--- Stored records ---
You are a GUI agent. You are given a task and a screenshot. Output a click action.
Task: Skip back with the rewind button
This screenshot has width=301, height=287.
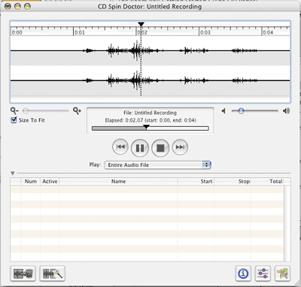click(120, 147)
* * *
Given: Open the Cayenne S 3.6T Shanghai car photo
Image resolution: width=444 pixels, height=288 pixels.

--- Set exercise ---
Repeat the material word for word, starting with the line that contains "Given: Open the" and going on through the line that contains "Image resolution: width=444".

--- Exercise response ---
Given: Open the Cayenne S 3.6T Shanghai car photo
Image resolution: width=444 pixels, height=288 pixels.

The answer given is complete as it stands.